Over the past few years, I’ve noticed a growing trend in my Facebook feed; friends posting about their subscription boxes. Each month they would share unique treasures contained within which encouraged my jealousy. The subscription box seemed like the perfect gift for those who are the hardest to shop for on our Christmas lists. It’s more personal than a gift card, and keeps giving them Christmas joy the entire year.
This year I wanted to get a close friend a subscription. There is already a list of the top 8 box subscriptions; but like a good consumer I wanted to find out from other people about their experiences.
Using Scraawl, I conducted a sentiment analysis of Twitter regarding the top 8 box subscription brands. The sentiment analysis showed that overwhelmingly people shared positive experiences regarding the brands. What is really cool is that the report can show you exactly when a dip in positive sentiment occurred, and can alert businesses to potential crises as they emerge. The report showed that overwhelmingly customers were happy with their subscriptions, but I wanted to know specifically what they enjoyed most as well as what their biggest complaints were.
After the sentiment analysis, here is my “naughty or nice” list regarding what customers liked and disliked about subscription boxes.
What customers like:
The wide variety of new products every month.
This is the obvious key selling point for the boxes, after all it’s like discovering a treasure chest each month. When considering a subscription expect the unexpected.
All the giveaways, deals, and online coupons.
One of the most common posts by customers involved sharing how much money they saved, promo codes for others to use, and participating in sponsored contests.
How it impacts their attitude:
Customers reported that getting a new box made their day, week, or even their month! This can be extremely beneficial getting through a Monday, or a January (which is like the Monday of months).
The customer service:
It is clear that the box subscription brands are active on social media, and are responding to complaints, questions, and even shout outs. The response time is relatively quick, which is good because apparently these subscriptions are not without some flaws…
What customers don’t like:
The experience when trying to unsubscribe.
Whether it’s the site’s interface or the hoops they have to jump through; a fair number of people believed it should be easier to cancel their service.
Possible negative environmental impacts.
The environmental impact of all that packaging was a concern, although several brands made it clear that they have taken steps to minimize it.
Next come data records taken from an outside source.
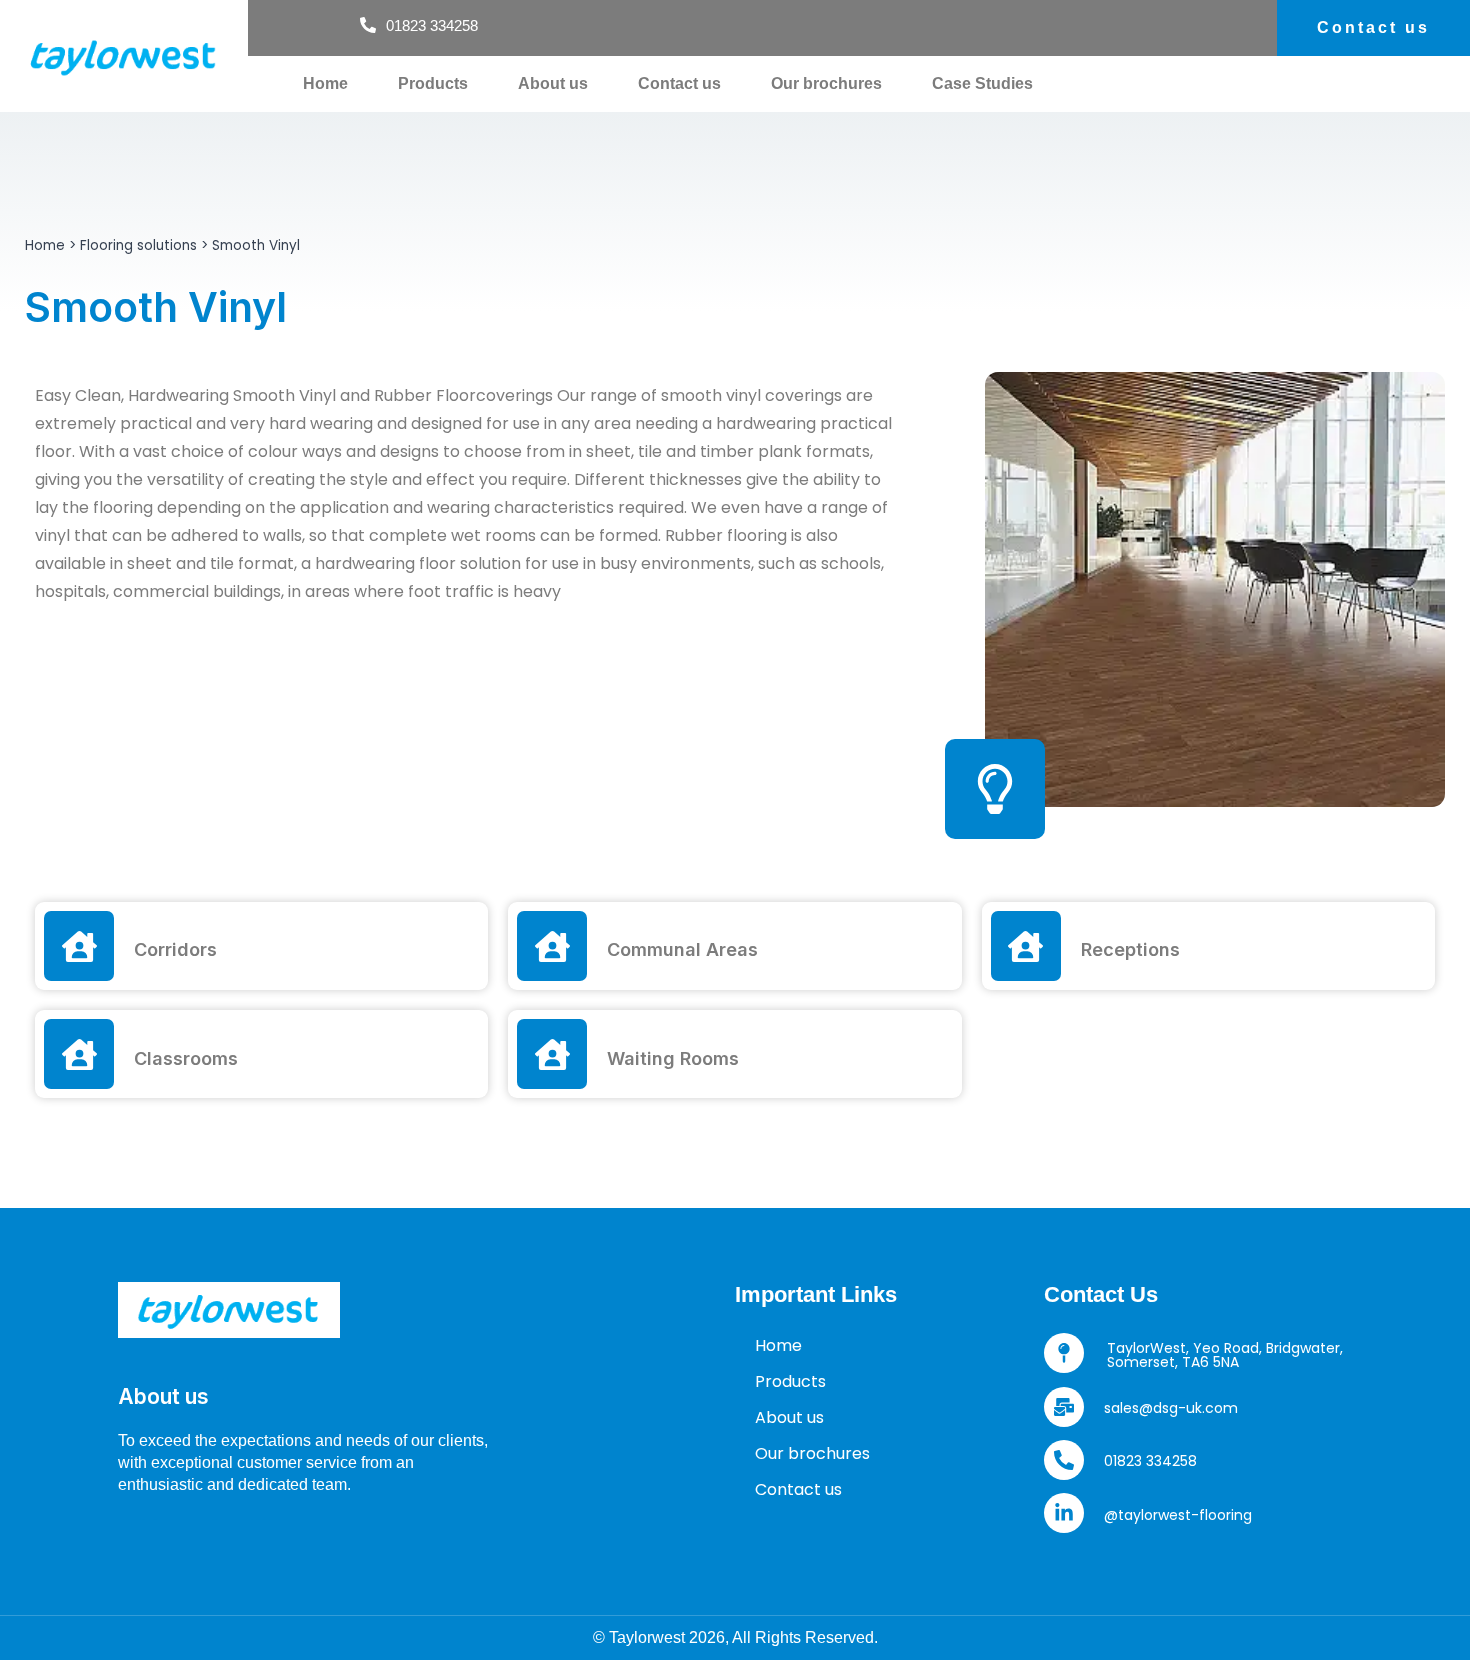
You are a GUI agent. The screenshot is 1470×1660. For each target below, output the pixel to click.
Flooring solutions (138, 245)
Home (325, 83)
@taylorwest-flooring (1178, 1515)
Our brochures (826, 83)
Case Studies (982, 83)
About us (553, 83)
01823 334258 (1150, 1461)
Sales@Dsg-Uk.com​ (1171, 1408)
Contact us (679, 83)
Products (433, 83)
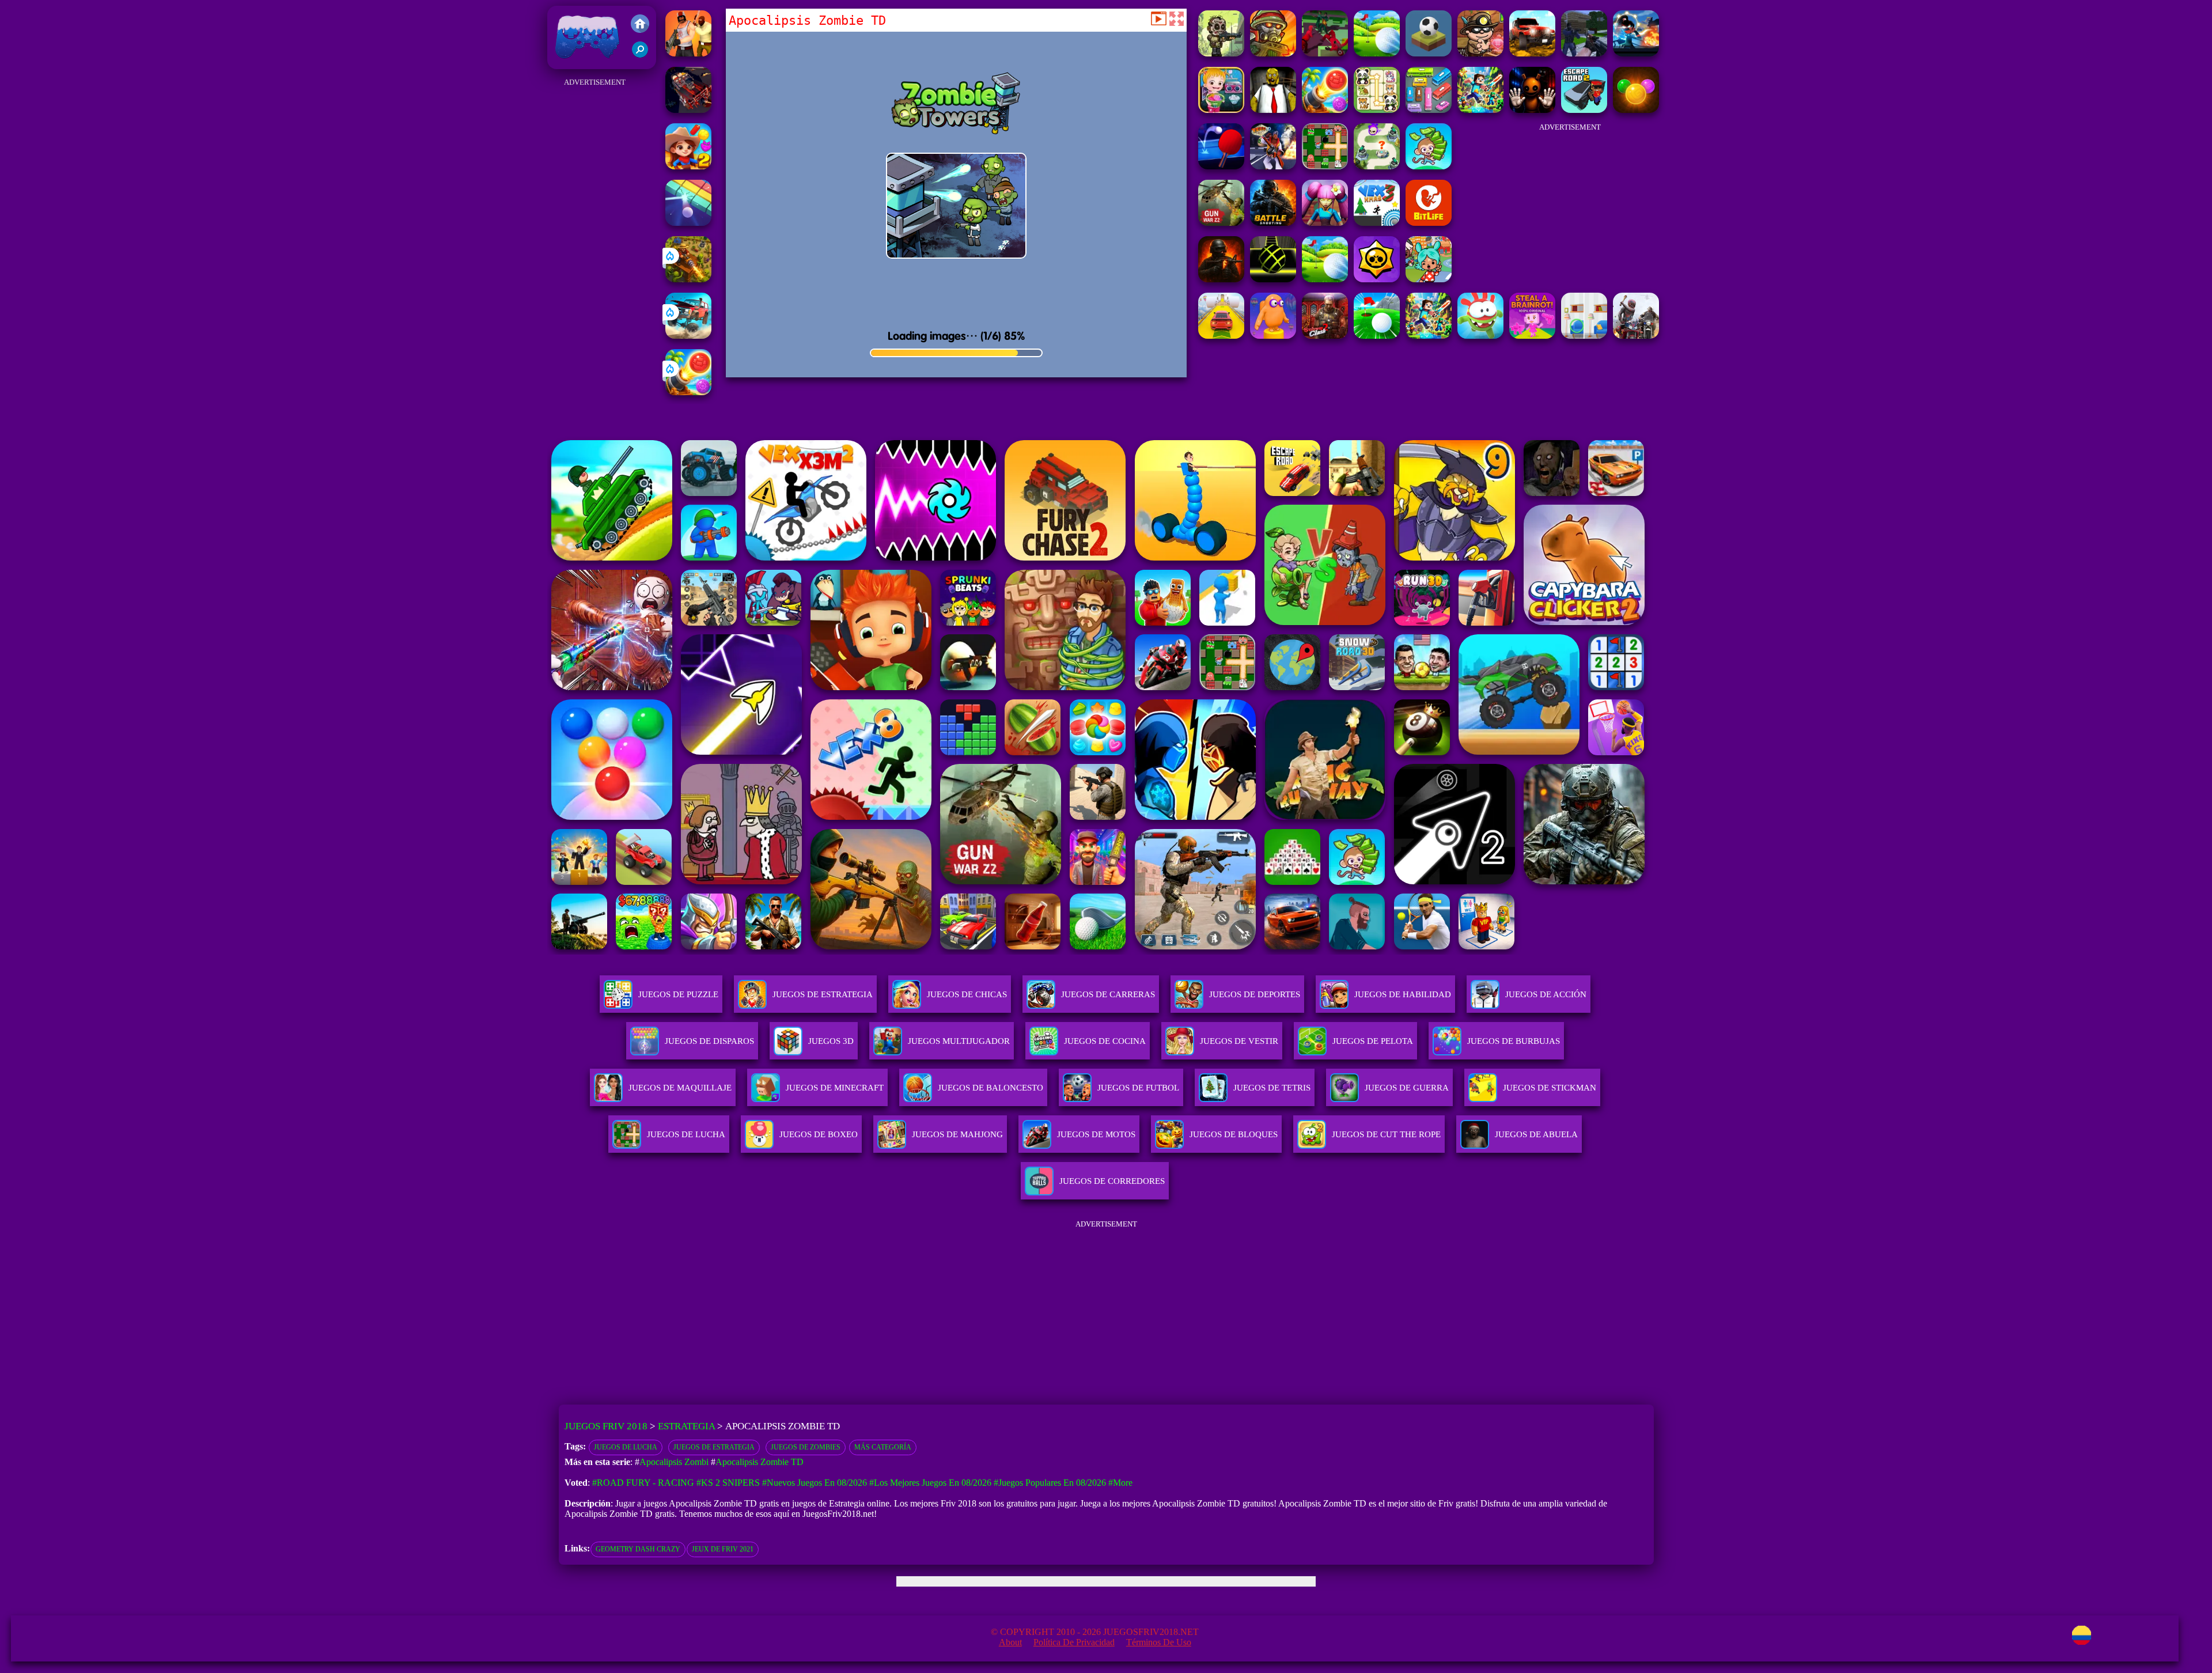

There were also some concerns about eco-friendly products and sustainable ways of producing/obtaining them.
Delivery related issues.
The main problems were boxes not delivered on time, or with missing or damaged products. To be fair, some of these problems are the result of the delivery company, although some customers reported getting a box over a month late. There was also a visible effort by brands to make amends through resending packages, extra products next month, or discounts on subscriptions.
In this day and age, one’s financial situation can change dramatically over the course of a year. Customers lamented having to cancel their subscriptions because they could no longer afford it. While some like Birchbox cost only 10 bucks a month, the premium subscriptions like Purple Carrot can set you back $68 a week.
I love my friends but I’m not sure if I love them enough to spend $68 a week on them. 10 to 20 bucks a month, however, is doable, especially for a gift that keeps on giving. The only problem now is I really just want to buy a subscription…for myself.